__Data in this exercise__.
■ ■ ■ ■
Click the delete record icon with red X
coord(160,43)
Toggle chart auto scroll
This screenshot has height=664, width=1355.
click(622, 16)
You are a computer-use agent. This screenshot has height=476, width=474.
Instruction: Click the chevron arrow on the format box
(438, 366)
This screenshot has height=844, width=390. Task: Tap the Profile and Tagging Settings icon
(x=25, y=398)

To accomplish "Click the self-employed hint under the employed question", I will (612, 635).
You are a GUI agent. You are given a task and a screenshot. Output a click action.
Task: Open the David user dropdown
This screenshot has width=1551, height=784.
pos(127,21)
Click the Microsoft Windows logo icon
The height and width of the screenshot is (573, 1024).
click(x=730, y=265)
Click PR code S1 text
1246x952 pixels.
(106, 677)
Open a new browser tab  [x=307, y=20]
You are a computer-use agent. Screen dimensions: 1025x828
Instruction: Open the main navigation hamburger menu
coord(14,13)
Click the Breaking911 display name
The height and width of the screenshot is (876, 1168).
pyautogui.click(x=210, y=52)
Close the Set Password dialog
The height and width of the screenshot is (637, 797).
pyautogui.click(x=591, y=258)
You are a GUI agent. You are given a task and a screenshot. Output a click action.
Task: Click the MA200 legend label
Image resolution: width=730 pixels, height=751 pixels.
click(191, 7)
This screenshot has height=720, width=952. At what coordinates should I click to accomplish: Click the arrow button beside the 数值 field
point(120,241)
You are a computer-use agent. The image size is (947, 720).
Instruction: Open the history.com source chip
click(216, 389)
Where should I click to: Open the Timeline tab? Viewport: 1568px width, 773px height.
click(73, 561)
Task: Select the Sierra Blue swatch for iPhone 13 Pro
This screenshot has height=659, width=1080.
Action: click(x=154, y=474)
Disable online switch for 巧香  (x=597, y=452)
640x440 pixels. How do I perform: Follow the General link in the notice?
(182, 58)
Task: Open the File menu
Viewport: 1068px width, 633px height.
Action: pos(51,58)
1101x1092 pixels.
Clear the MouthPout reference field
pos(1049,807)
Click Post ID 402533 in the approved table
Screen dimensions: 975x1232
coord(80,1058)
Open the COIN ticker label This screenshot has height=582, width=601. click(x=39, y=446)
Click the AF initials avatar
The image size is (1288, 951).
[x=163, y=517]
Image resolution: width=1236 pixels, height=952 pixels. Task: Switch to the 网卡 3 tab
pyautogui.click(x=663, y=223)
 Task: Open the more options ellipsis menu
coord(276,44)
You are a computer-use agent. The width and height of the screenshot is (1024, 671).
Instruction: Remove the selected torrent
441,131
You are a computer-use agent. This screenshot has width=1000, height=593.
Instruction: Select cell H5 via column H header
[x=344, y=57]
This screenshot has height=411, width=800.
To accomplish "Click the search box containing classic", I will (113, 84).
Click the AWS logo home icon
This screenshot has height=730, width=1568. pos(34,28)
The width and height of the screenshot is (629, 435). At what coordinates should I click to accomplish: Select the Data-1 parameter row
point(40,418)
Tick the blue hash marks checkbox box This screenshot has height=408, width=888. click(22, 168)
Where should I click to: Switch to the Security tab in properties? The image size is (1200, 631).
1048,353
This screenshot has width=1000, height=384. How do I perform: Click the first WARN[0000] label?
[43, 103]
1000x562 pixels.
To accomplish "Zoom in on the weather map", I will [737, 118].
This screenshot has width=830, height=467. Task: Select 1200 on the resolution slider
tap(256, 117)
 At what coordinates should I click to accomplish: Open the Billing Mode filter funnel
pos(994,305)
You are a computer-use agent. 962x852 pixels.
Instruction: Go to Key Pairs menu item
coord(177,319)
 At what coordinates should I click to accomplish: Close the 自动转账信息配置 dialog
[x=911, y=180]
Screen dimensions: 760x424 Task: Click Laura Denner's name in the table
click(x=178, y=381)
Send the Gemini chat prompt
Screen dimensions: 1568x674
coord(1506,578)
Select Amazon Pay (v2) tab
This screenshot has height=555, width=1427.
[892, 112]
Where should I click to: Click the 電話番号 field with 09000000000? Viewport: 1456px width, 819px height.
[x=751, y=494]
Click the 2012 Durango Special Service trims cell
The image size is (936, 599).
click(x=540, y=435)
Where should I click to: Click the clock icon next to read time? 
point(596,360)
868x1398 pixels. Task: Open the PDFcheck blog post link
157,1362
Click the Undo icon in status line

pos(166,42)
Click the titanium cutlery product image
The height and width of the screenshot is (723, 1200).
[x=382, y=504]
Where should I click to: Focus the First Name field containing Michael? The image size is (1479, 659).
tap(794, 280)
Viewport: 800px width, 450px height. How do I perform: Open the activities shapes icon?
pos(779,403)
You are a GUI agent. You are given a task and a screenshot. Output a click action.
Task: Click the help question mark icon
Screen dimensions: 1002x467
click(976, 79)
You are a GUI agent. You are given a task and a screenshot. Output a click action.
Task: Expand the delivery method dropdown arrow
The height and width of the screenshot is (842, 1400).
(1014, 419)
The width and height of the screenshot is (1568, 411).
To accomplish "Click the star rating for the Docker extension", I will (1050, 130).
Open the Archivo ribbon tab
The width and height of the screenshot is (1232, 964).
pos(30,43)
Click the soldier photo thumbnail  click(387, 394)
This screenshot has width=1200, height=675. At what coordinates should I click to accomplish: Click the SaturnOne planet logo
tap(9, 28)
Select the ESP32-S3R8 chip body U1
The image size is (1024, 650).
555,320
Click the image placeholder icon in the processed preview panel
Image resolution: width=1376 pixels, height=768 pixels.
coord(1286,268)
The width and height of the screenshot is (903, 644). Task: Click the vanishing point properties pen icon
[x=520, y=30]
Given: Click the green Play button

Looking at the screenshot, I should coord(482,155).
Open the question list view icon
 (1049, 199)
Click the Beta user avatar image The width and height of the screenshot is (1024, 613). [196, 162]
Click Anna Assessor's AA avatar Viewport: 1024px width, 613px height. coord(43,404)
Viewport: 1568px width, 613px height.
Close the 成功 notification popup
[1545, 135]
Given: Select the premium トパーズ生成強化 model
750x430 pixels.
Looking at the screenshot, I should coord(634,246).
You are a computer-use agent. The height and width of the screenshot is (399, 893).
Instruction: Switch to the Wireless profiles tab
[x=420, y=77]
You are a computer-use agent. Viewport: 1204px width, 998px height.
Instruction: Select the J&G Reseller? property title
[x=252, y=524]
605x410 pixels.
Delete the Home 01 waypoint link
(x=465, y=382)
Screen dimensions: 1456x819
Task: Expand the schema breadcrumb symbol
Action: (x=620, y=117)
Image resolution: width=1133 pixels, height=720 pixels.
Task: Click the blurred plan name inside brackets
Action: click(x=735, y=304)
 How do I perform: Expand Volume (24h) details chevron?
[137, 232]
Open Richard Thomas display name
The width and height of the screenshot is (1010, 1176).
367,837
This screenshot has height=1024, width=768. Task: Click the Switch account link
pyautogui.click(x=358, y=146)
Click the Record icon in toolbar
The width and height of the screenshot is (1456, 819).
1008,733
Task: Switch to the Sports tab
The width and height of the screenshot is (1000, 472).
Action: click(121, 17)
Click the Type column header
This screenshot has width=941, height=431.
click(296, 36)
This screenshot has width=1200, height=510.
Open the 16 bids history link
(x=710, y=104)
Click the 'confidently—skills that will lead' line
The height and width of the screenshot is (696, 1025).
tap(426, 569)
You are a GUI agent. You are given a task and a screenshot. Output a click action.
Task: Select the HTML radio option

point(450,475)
■ ■ ■ ■
__What is expected__. Give the data above again, switching "computer-use agent" to "desktop agent" wherever it occurs and leaving everything else unchanged.

__Correct answer__.
Click the delete record icon with red X
coord(160,43)
Toggle chart auto scroll
This screenshot has height=664, width=1355.
click(622, 16)
You are a desktop agent. This screenshot has height=476, width=474.
Instruction: Click the chevron arrow on the format box
(438, 366)
This screenshot has height=844, width=390. Task: Tap the Profile and Tagging Settings icon
(x=25, y=398)

To accomplish "Click the self-employed hint under the employed question", I will (612, 635).
You are a GUI agent. You are given a task and a screenshot. Output a click action.
Task: Open the David user dropdown
This screenshot has width=1551, height=784.
pos(127,21)
Click the Microsoft Windows logo icon
The height and width of the screenshot is (573, 1024).
click(x=730, y=265)
Click PR code S1 text
1246x952 pixels.
(106, 677)
Open a new browser tab  [x=307, y=20]
You are a desktop agent. Screen dimensions: 1025x828
Instruction: Open the main navigation hamburger menu
coord(14,13)
Click the Breaking911 display name
The height and width of the screenshot is (876, 1168).
pyautogui.click(x=210, y=52)
Close the Set Password dialog
The height and width of the screenshot is (637, 797).
pyautogui.click(x=591, y=258)
You are a GUI agent. You are given a task and a screenshot. Output a click action.
Task: Click the MA200 legend label
Image resolution: width=730 pixels, height=751 pixels.
click(191, 7)
This screenshot has height=720, width=952. At what coordinates should I click to accomplish: Click the arrow button beside the 数值 field
point(120,241)
You are a desktop agent. The image size is (947, 720).
Instruction: Open the history.com source chip
click(216, 389)
Where should I click to: Open the Timeline tab? Viewport: 1568px width, 773px height.
click(73, 561)
Task: Select the Sierra Blue swatch for iPhone 13 Pro
This screenshot has height=659, width=1080.
Action: click(x=154, y=474)
Disable online switch for 巧香  (x=597, y=452)
640x440 pixels. How do I perform: Follow the General link in the notice?
(182, 58)
Task: Open the File menu
Viewport: 1068px width, 633px height.
Action: pos(51,58)
1101x1092 pixels.
Clear the MouthPout reference field
pos(1049,807)
Click Post ID 402533 in the approved table
Screen dimensions: 975x1232
coord(80,1058)
Open the COIN ticker label This screenshot has height=582, width=601. click(x=39, y=446)
Click the AF initials avatar
The image size is (1288, 951).
[x=163, y=517]
Image resolution: width=1236 pixels, height=952 pixels. Task: Switch to the 网卡 3 tab
pyautogui.click(x=663, y=223)
 Task: Open the more options ellipsis menu
coord(276,44)
You are a desktop agent. The width and height of the screenshot is (1024, 671).
Instruction: Remove the selected torrent
441,131
You are a desktop agent. This screenshot has width=1000, height=593.
Instruction: Select cell H5 via column H header
[x=344, y=57]
This screenshot has height=411, width=800.
To accomplish "Click the search box containing classic", I will (113, 84).
Click the AWS logo home icon
This screenshot has height=730, width=1568. pos(34,28)
The width and height of the screenshot is (629, 435). At what coordinates should I click to accomplish: Select the Data-1 parameter row
point(40,418)
Tick the blue hash marks checkbox box This screenshot has height=408, width=888. click(22, 168)
Where should I click to: Switch to the Security tab in properties? The image size is (1200, 631).
1048,353
This screenshot has width=1000, height=384. How do I perform: Click the first WARN[0000] label?
[43, 103]
1000x562 pixels.
To accomplish "Zoom in on the weather map", I will [737, 118].
This screenshot has width=830, height=467. Task: Select 1200 on the resolution slider
tap(256, 117)
 At what coordinates should I click to accomplish: Open the Billing Mode filter funnel
pos(994,305)
You are a desktop agent. 962x852 pixels.
Instruction: Go to Key Pairs menu item
coord(177,319)
 At what coordinates should I click to accomplish: Close the 自动转账信息配置 dialog
[x=911, y=180]
Screen dimensions: 760x424 Task: Click Laura Denner's name in the table
click(x=178, y=381)
Send the Gemini chat prompt
Screen dimensions: 1568x674
coord(1506,578)
Select Amazon Pay (v2) tab
This screenshot has height=555, width=1427.
[892, 112]
Where should I click to: Click the 電話番号 field with 09000000000? Viewport: 1456px width, 819px height.
[x=751, y=494]
Click the 2012 Durango Special Service trims cell
The image size is (936, 599).
click(x=540, y=435)
Where should I click to: Click the clock icon next to read time? 
point(596,360)
868x1398 pixels. Task: Open the PDFcheck blog post link
157,1362
Click the Undo icon in status line

pos(166,42)
Click the titanium cutlery product image
The height and width of the screenshot is (723, 1200).
[x=382, y=504]
Where should I click to: Focus the First Name field containing Michael? The image size is (1479, 659).
tap(794, 280)
Viewport: 800px width, 450px height. How do I perform: Open the activities shapes icon?
pos(779,403)
You are a GUI agent. You are given a task and a screenshot. Output a click action.
Task: Click the help question mark icon
Screen dimensions: 1002x467
click(976, 79)
You are a GUI agent. You are given a task and a screenshot. Output a click action.
Task: Expand the delivery method dropdown arrow
The height and width of the screenshot is (842, 1400).
(1014, 419)
The width and height of the screenshot is (1568, 411).
To accomplish "Click the star rating for the Docker extension", I will (1050, 130).
Open the Archivo ribbon tab
The width and height of the screenshot is (1232, 964).
pos(30,43)
Click the soldier photo thumbnail  click(387, 394)
This screenshot has width=1200, height=675. At what coordinates should I click to accomplish: Click the SaturnOne planet logo
tap(9, 28)
Select the ESP32-S3R8 chip body U1
The image size is (1024, 650).
555,320
Click the image placeholder icon in the processed preview panel
Image resolution: width=1376 pixels, height=768 pixels.
coord(1286,268)
The width and height of the screenshot is (903, 644). Task: Click the vanishing point properties pen icon
[x=520, y=30]
Given: Click the green Play button

Looking at the screenshot, I should coord(482,155).
Open the question list view icon
 (1049, 199)
Click the Beta user avatar image The width and height of the screenshot is (1024, 613). [196, 162]
Click Anna Assessor's AA avatar Viewport: 1024px width, 613px height. coord(43,404)
Viewport: 1568px width, 613px height.
Close the 成功 notification popup
[1545, 135]
Given: Select the premium トパーズ生成強化 model
750x430 pixels.
Looking at the screenshot, I should coord(634,246).
You are a desktop agent. The height and width of the screenshot is (399, 893).
Instruction: Switch to the Wireless profiles tab
[x=420, y=77]
You are a desktop agent. Viewport: 1204px width, 998px height.
Instruction: Select the J&G Reseller? property title
[x=252, y=524]
605x410 pixels.
Delete the Home 01 waypoint link
(x=465, y=382)
Screen dimensions: 1456x819
Task: Expand the schema breadcrumb symbol
Action: (x=620, y=117)
Image resolution: width=1133 pixels, height=720 pixels.
Task: Click the blurred plan name inside brackets
Action: click(x=735, y=304)
 How do I perform: Expand Volume (24h) details chevron?
[137, 232]
Open Richard Thomas display name
The width and height of the screenshot is (1010, 1176).
367,837
This screenshot has height=1024, width=768. Task: Click the Switch account link
pyautogui.click(x=358, y=146)
Click the Record icon in toolbar
The width and height of the screenshot is (1456, 819).
1008,733
Task: Switch to the Sports tab
The width and height of the screenshot is (1000, 472).
Action: click(121, 17)
Click the Type column header
This screenshot has width=941, height=431.
click(296, 36)
This screenshot has width=1200, height=510.
Open the 16 bids history link
(x=710, y=104)
Click the 'confidently—skills that will lead' line
The height and width of the screenshot is (696, 1025).
tap(426, 569)
You are a GUI agent. You are given a task and a screenshot. Output a click action.
Task: Select the HTML radio option

point(450,475)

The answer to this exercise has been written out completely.